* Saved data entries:
---

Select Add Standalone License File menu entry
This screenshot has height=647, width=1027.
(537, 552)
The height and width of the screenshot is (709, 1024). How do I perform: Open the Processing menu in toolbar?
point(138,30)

---

* Task to carry out: The line with "This screenshot has height=647, width=1027." marks where to start. Transcribe from there through the final line of the records, exactly and with nothing added.

* Written solution:
This screenshot has height=647, width=1027.
(537, 552)
The height and width of the screenshot is (709, 1024). How do I perform: Open the Processing menu in toolbar?
point(138,30)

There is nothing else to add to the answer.